[DIRECTIONS FOR THIS TASK]
Task for the records below: copy exactly, and only, the line containing "Task: Switch to the 浏览文件 tab" and every line after it to the end, with pictures left out.

>>>

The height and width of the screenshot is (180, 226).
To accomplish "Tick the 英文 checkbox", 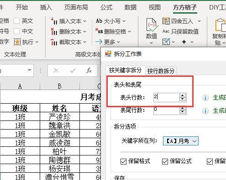I will 16,21.
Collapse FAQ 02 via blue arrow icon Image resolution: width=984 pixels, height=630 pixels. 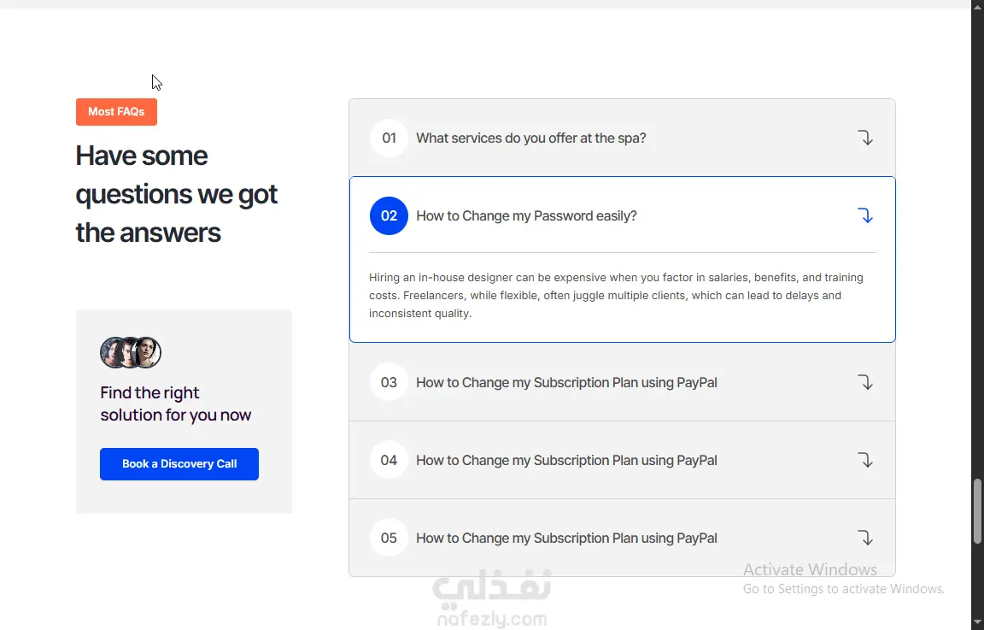pos(865,215)
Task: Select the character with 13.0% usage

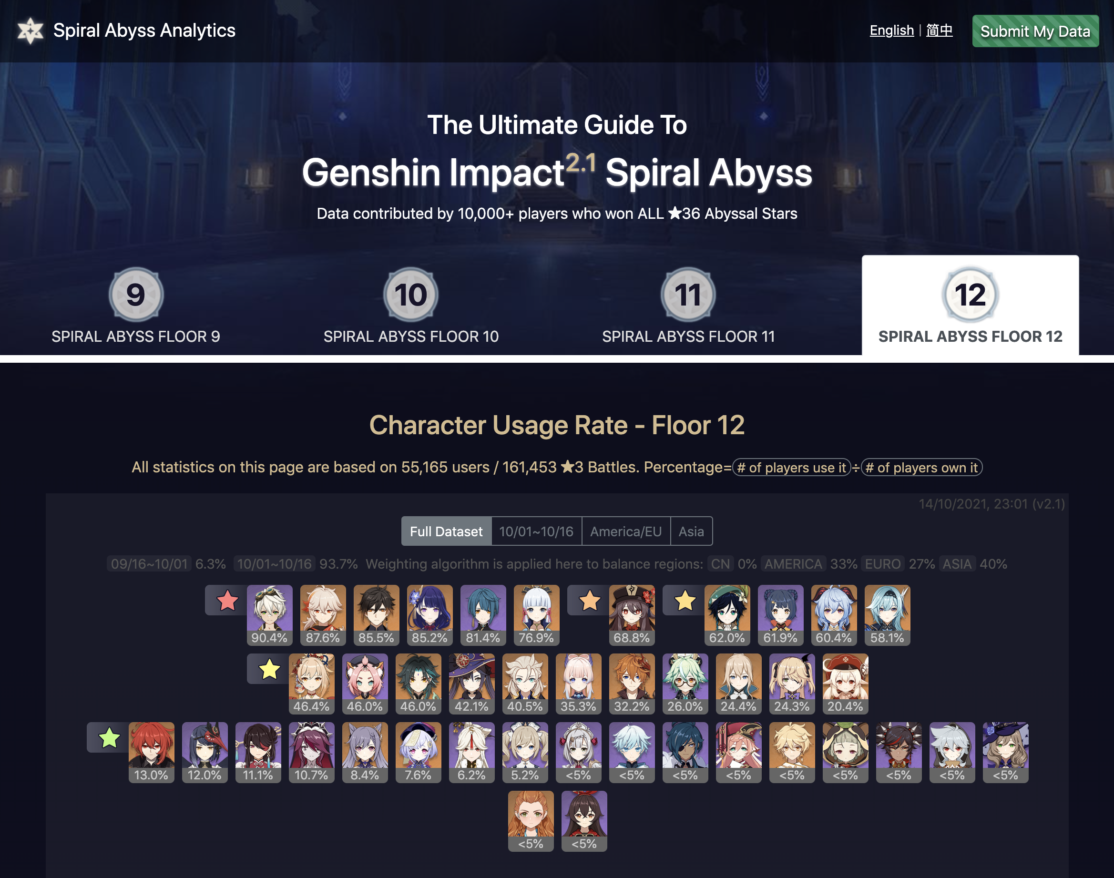Action: pyautogui.click(x=151, y=753)
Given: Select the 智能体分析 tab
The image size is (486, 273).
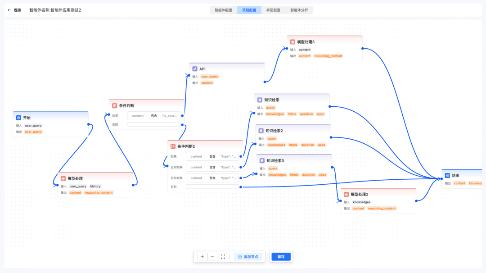Looking at the screenshot, I should (299, 10).
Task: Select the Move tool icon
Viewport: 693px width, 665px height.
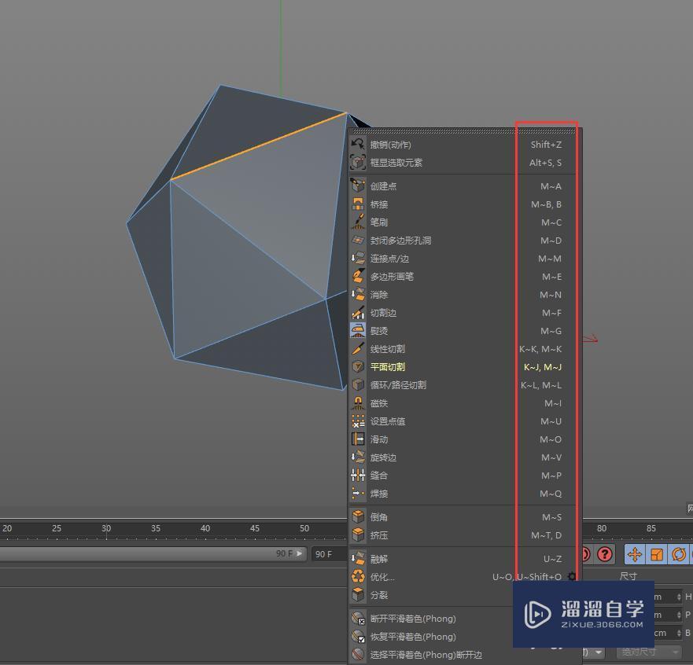Action: click(x=635, y=555)
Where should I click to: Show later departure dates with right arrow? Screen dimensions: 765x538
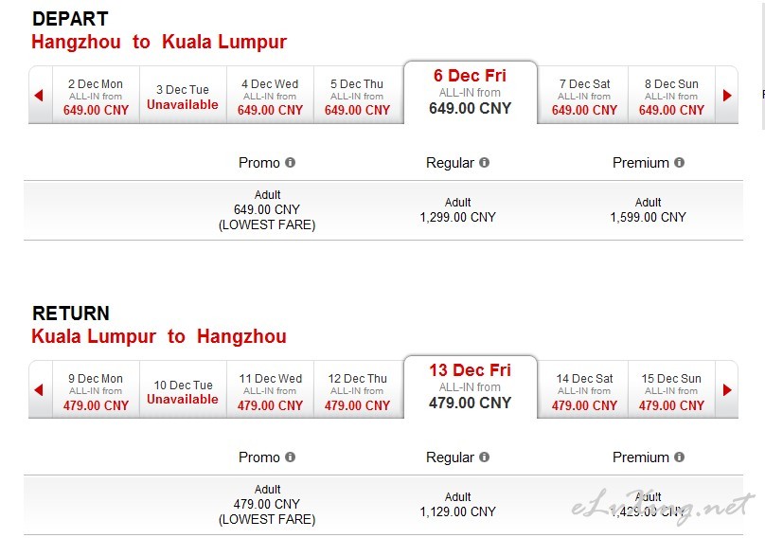[x=727, y=96]
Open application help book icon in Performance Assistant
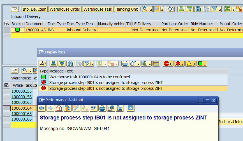Viewport: 243px width, 141px height. 59,108
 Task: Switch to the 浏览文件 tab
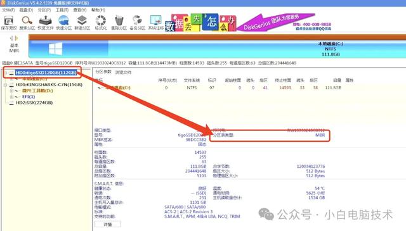click(x=123, y=72)
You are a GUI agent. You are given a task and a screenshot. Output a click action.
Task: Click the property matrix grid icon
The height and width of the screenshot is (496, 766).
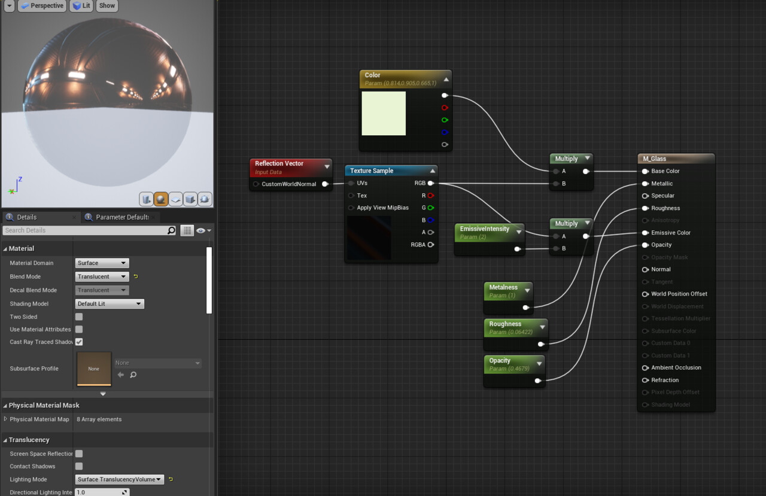187,230
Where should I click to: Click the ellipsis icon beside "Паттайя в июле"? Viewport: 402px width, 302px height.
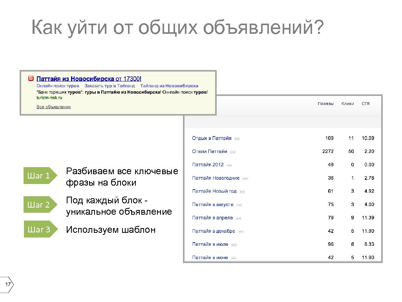coord(234,244)
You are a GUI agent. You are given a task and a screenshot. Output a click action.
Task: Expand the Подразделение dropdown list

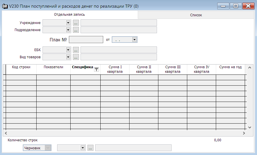point(68,30)
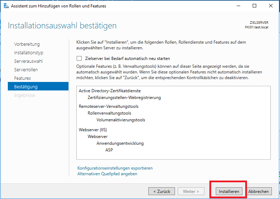The width and height of the screenshot is (280, 199).
Task: Click the ASP entry under Anwendungsentwicklung
Action: pyautogui.click(x=109, y=150)
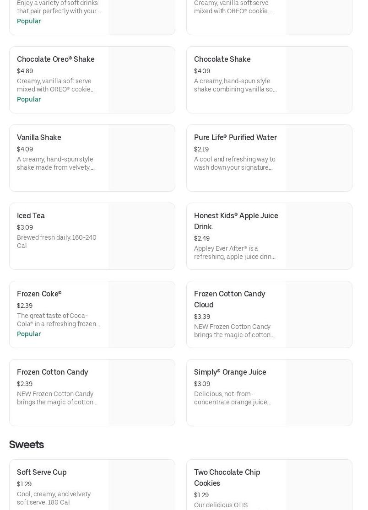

<<<

[SOLUTION TO THIS TASK]
 Task: Switch to the 浏览文件 tab
click(x=123, y=72)
You are a GUI agent. You are given a task and a screenshot. Output a click action.
Task: Click the property matrix grid icon
The height and width of the screenshot is (496, 766).
187,230
Where should I click to: Click the ellipsis icon beside "Паттайя в июле"? Viewport: 402px width, 302px height.
coord(234,244)
You are a GUI agent. You are given a task and a screenshot. Output a click action.
Task: Expand the Подразделение dropdown list

point(68,30)
The width and height of the screenshot is (280, 199).
Task: Click the ASP entry under Anwendungsentwicklung
Action: pyautogui.click(x=109, y=150)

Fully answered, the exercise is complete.